You can either hardcode the substack URL and the number of posts you'd like to save into the top of the file, or specify them as command line arguments.
File Structure
The script creates the following directory structure:
substack_md_files/
└── author_name/
├── 2024-10-01_article-title.md
├── 2024-10-02_another-article.md
└── images/
├── 3abb814d.png
├── cdba8659.jpeg
└── ...
- Markdown files: Saved with date prefixes for easy sorting
- Images directory: Contains all downloaded images with unique filenames
- Self-contained: Markdown files reference images using relative paths (
images/filename.png)
Features
- Converts Substack posts into Markdown files.
- Automatically downloads and localizes images from articles for offline viewing.
- Generates an HTML file to browse Markdown files.
- Supports free and premium content (with subscription).
- The HTML interface allows sorting essays by date or likes.
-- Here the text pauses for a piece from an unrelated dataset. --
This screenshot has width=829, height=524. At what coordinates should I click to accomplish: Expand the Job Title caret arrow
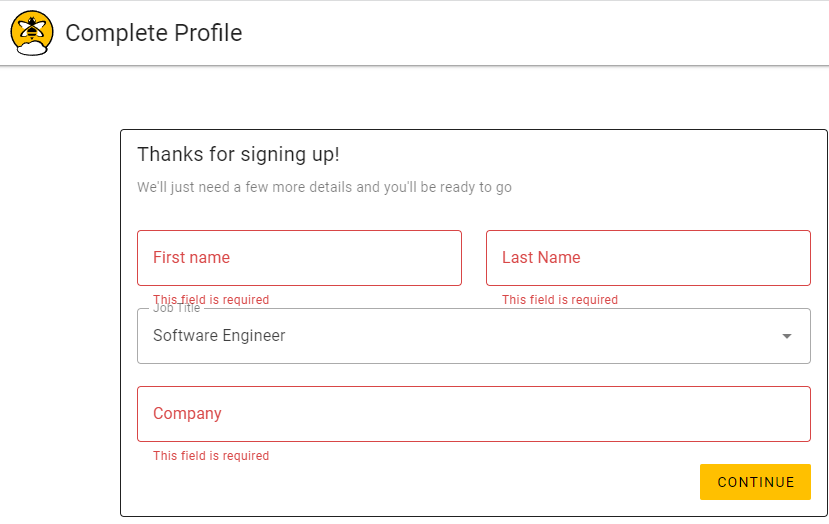tap(787, 336)
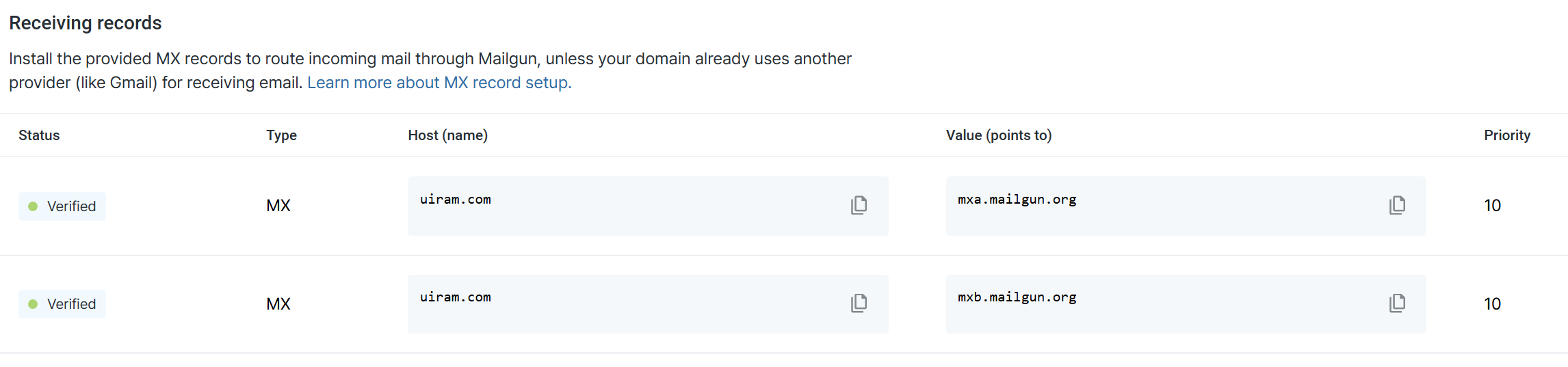
Task: Select the mxa.mailgun.org value field
Action: (1186, 206)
- Creates self-contained markdown files with local image references.
Installation
Clone the repo and install the dependencies:
git clone https://github.com/yourusername/Substack2Markdown cd Substack2Markdown # # Optionally create a virtual environment # python -m venv venv # # Activate the virtual environment # .\venv\Scripts\activate # Windows # source venv/bin/activate # Linux pip install -r requirements.txt
For the premium scraper, create a .env file in the root directory with your configuration:
# Substack credentials EMAIL=your-email@domain.com PASSWORD=your-password # Remote server configuration (optional) REMOTE_SERVER=192.168.104.209 REMOTE_USER=ubuntu REMOTE_BASE_DIR=/home/ubuntu/substacks REMOTE_HTML_DIR=/home/ubuntu/substacks/html # SSH key path - customize for your system # For macOS/Linux with default SSH key: SSH_KEY_PATH=~/.ssh/id_rsa # For systems with ed25519 keys: # SSH_KEY_PATH=~/.ssh/id_ed25519 # For custom key names: # SSH_KEY_PATH=~/.ssh/id_ed25519_bazzite
Alternatively, you can update the config.py file directly with your values.
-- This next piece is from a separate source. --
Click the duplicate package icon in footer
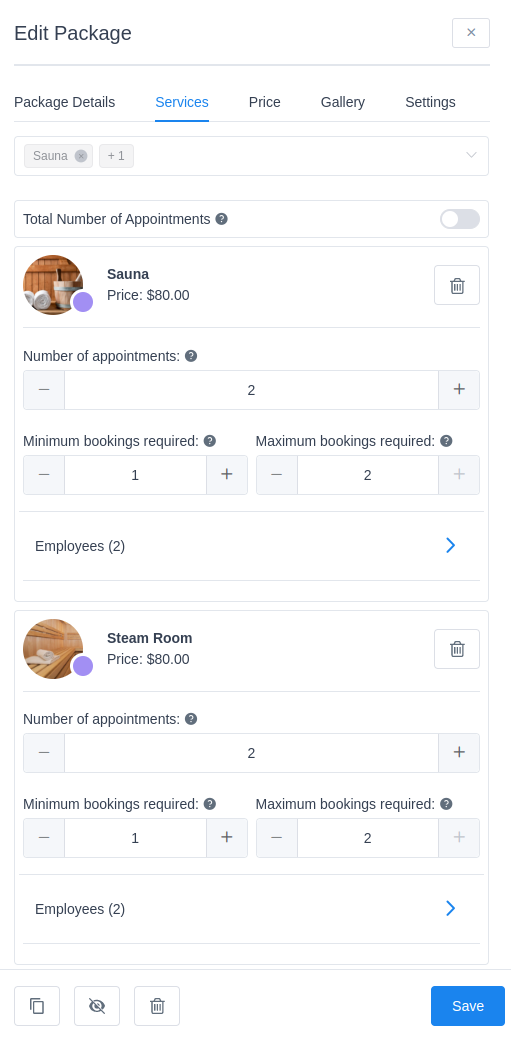 click(x=37, y=1005)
You'll also need Brave Browser installed for the Selenium webdriver (ChromeDriver will be automatically managed).
Usage
Specify the Substack URL and the directory to save the posts to:
You can hardcode your desired Substack URL and the number of posts you'd like to save into the top of the file and run:
python substack_scraper.py
For free Substack sites:
python substack_scraper.py --url https://example.substack.com --directory /path/to/save/posts
For premium Substack sites:
python substack_scraper.py --url https://example.substack.com --directory /path/to/save/posts --premium
Note: For premium content, you may need to complete a captcha or handle popups manually in the browser window that opens.
To scrape a specific number of posts:
python substack_scraper.py --url https://example.substack.com --directory /path/to/save/posts --number 5
Online Version
For a hassle-free experience without any local setup:
- Visit Substack Reader
- Enter the Substack URL you want to read or export
- Click "Go" to instantly view the content or "Export" to download Markdown files
This online version provides a user-friendly web interface for reading and exporting free Substack articles, with no installation required. However, please note that the online version currently does not support exporting premium content. For full functionality, including premium content export, please use the local script as described above. Built by @Firevvork.
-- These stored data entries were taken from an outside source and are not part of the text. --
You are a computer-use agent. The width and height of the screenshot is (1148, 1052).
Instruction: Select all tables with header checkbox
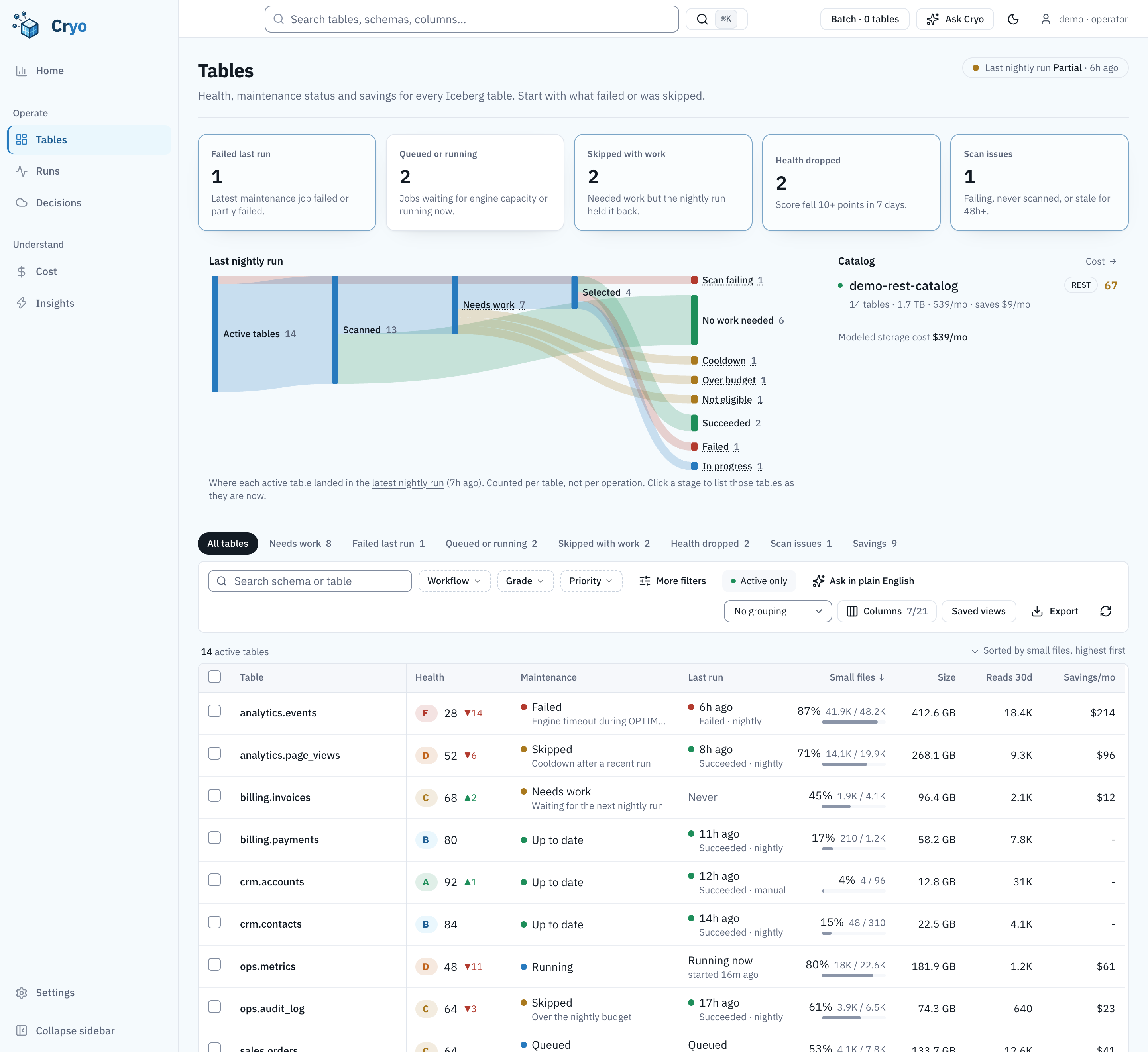(x=214, y=677)
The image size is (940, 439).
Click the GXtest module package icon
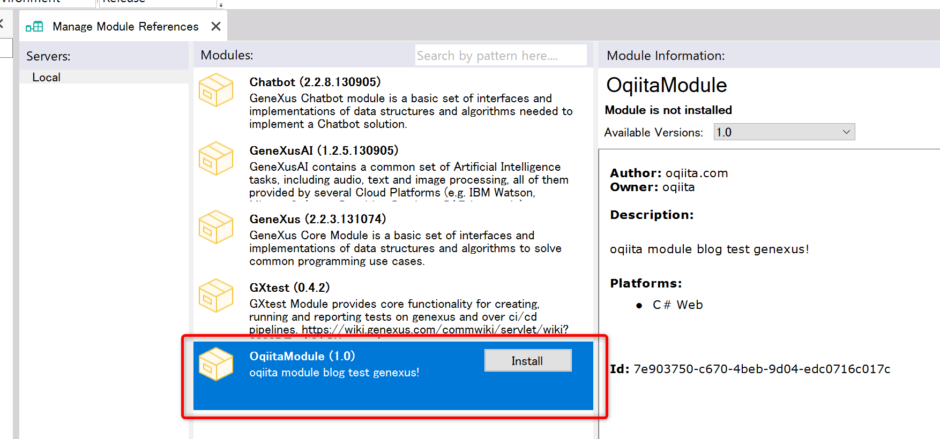(x=217, y=299)
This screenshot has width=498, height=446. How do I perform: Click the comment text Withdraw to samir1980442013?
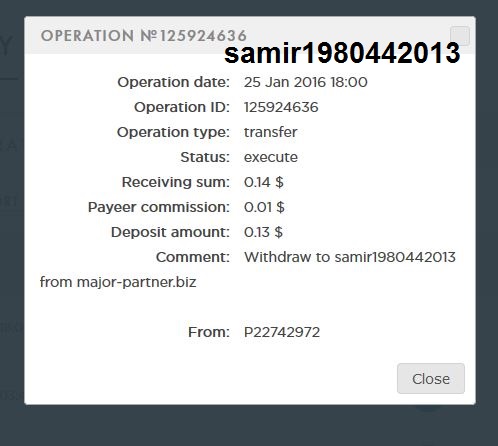click(x=350, y=257)
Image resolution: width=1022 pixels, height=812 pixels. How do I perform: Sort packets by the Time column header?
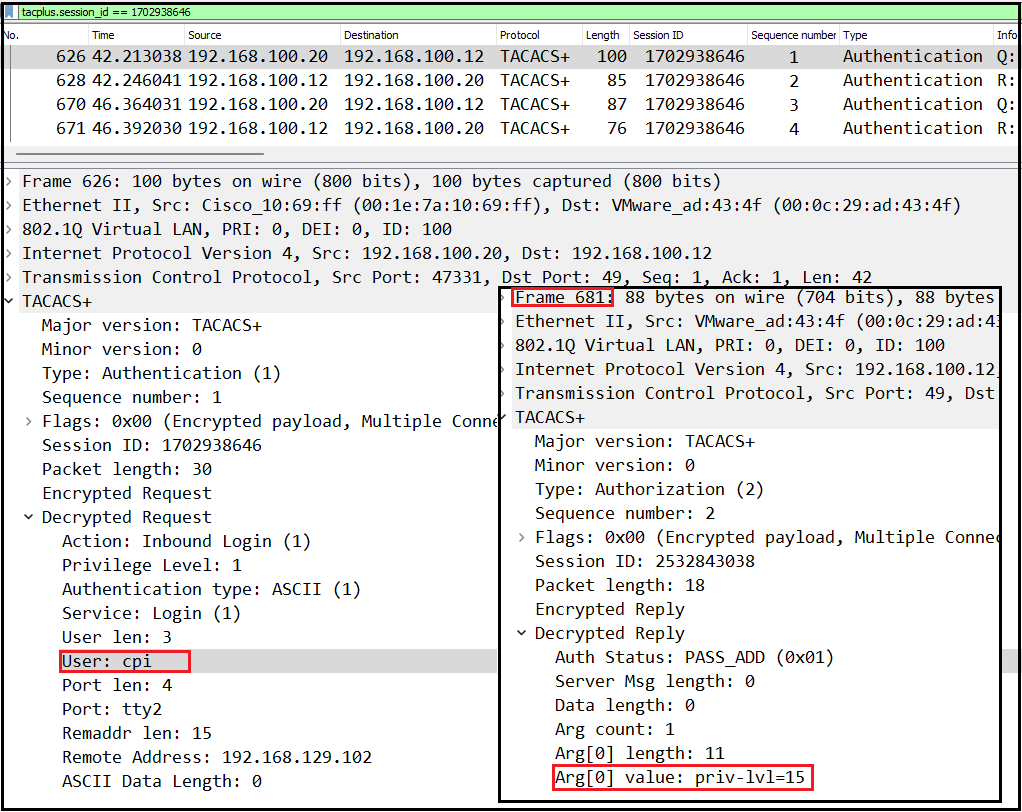pyautogui.click(x=103, y=35)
Viewing Markdown Files in Browser
To read the Markdown files in your browser, install the Markdown Viewer browser extension. But note, we also save the files as HTML for easy viewing, just set the toggle to HTML on the author homepage.
Or you can use our Substack Reader online tool, which allows you to read and export free Substack articles directly in your browser. (Note: Premium content export is currently only available in the local script version)